The Imo-Oka festival is a two weeks-long festival of masquerades and dances held in May at the beginning of the farming season in honour of a female deity who it is hoped would make the land fertile and yield bountiful crops. The festival starts with Awka people visiting the community of Umuokpu with masquerades and it ends with a visit to the Imo-Oka stream on the final day which is heralded by a heavy rain that falls in the late afternoon.

There are four major events performed during the festival, the ede-mmuo, ogwu oghugha, egwu Opu-Eke and Egwu Imo-Oka. Egwu Opu Eke is a rich cultural dance performed by female worshipers of Imo-Oka shrine which includes priestesses and ordinary women alike decorated in colourful costume dancing in the market square in honour of the deity controlling the shrine.

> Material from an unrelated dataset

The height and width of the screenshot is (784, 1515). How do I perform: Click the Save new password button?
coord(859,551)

The Imo-Oka festival showcases a variety of masquerades (mmanwu) from sinister ones which flog spectators to friendly ones which sing or dance. The masquerades are believed to represent the spirits of Awka ancestors coming from the land of the dead for the festival.

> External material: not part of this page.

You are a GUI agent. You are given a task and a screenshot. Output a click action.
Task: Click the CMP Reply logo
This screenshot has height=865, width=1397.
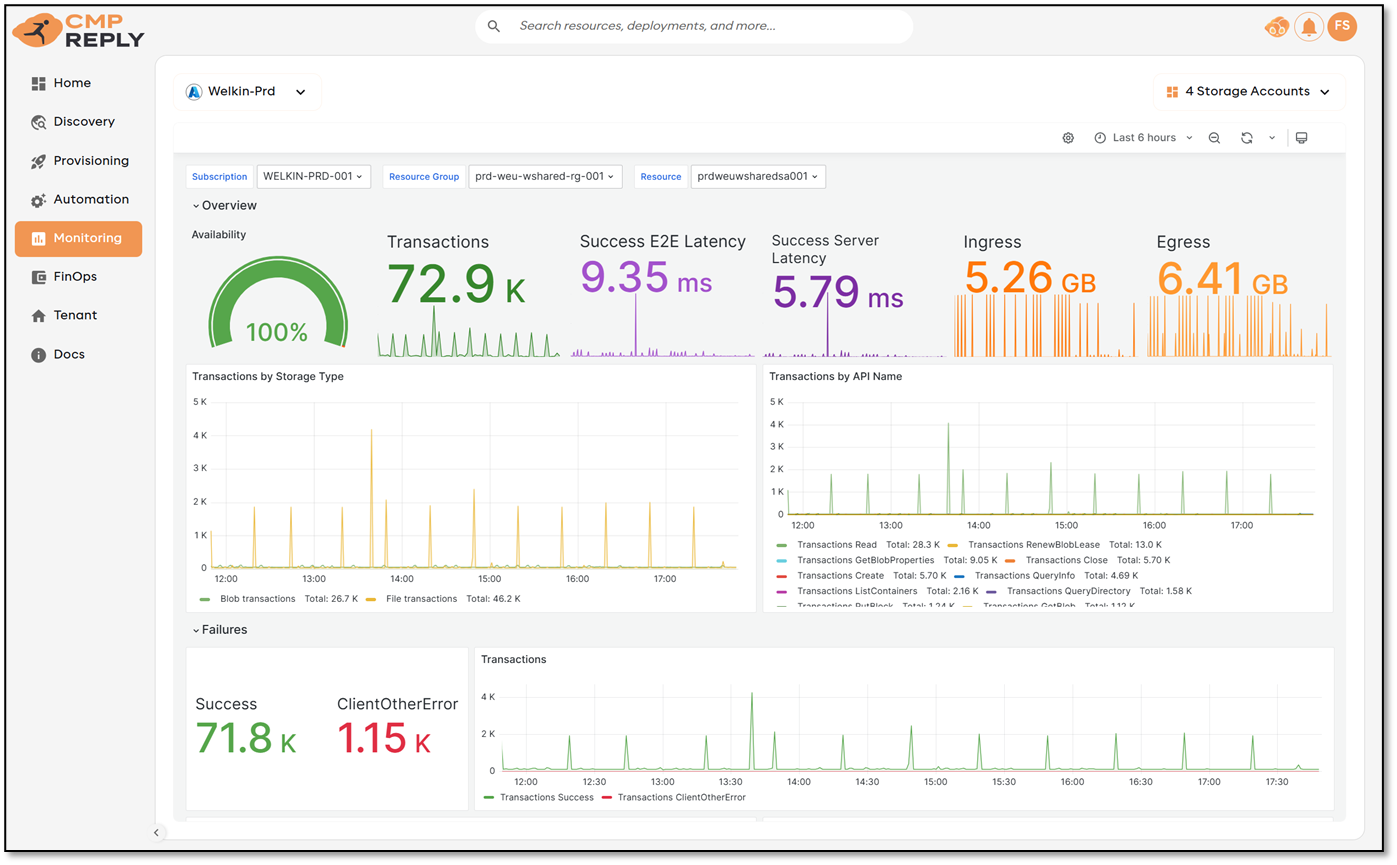(79, 31)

In 2001 Chinwe Chukwuogo-Roy , a daughter of Awka, exhibited her oil on canvas paintings series of Awka Igbo Masquerades, to great acclaim in the Cork Street Gallery in London, various galleries in New York and Washington and at the Didi Museum in Lagos.

==Notable people==
- Kenneth Dike, a historian known for his study of pre-colonial Nigerian history, the first Nigerian Vice-Chancellor of the oldest Nigerian University University of Ibadan and the person who set up Nigeria's National Archives. During the Nigerian civil war (1967–1970) Prof Dike was a roving ambassador for the Biafra cause. He went into exile at the end of the Civil war becoming the first Mellon Professor of African History at Harvard University. He returned to Nigeria to become the founding vice-chancellor of what is today the Enugu State University of Science and Technology.

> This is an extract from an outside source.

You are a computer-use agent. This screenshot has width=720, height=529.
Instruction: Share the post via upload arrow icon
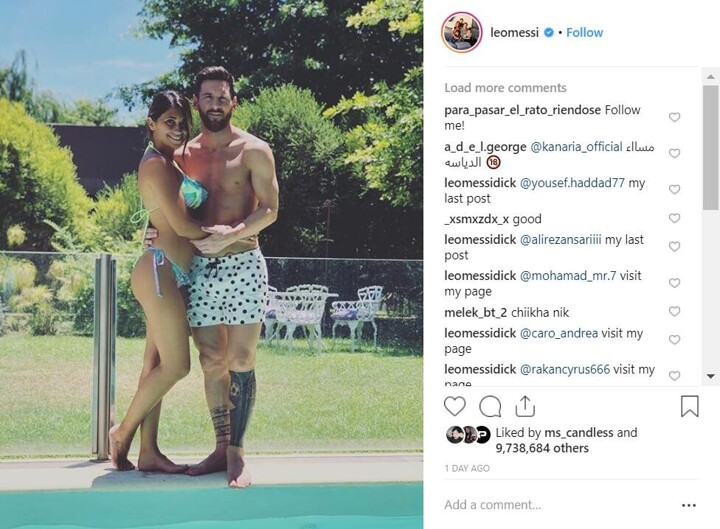pos(525,406)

- Chinwe Chukwuogo-Roy , a London-based visual artist. The first black artist to paint a portrait of Queen Elizabeth II when commissioned to paint the official Golden Jubilee portrait. She was chosen as one of the UK Women of the Year in 2002 and 2003, represented the UK at the Council of Europe and was awarded an Honorary Doctorate of Letters by the University of East Anglia. During 2006 her work was represented on the national postage stamps of six countries. In 2008 she addressed the Cambridge Union Chukwuogo-Roy was a regular contributor to the BBC and other current affairs programmes. In 2009 she was made an MBE in the Queen's Birthday Honours List.
- Lieutenant-General Chikadibia Isaac Obiakor, appointed in 2008 by UN Secretary-General Ban Ki-moon as Military Advisor on UN Peacekeeping Operations. Previously served as commander of the Economic Community of West African States Monitoring Group (ECOMOG) Artillery Brigade in Liberia in 1996 and 1997, and as ECOMOG chief coordinator of the Liberian elections in July 1997.
- Chinyelu Onwurah, a British Labour Party politician, who was elected at the 2010 general election as the Member of Parliament for Newcastle-upon-Tyne Central, becoming the first female British MP of African origin.
- General Alexander Madiebo was the Aide-de-Camp (ADC) to Governor General Nnamdi Azikiwe when Nigeria secured independence in 1960, was then appointed the first Commander of the Nigeria Corp of the Artillery and then served as the General Officer Commanding (GOC) of the Republic of Biafra which existed from 1967 to 1970.
- Phyno born as Chibuzo Nelson Azubuike and known professionally as Phyno, is a Nigerian rapper, singer, songwriter and record producer who is renowned for rapping in the Igbo language.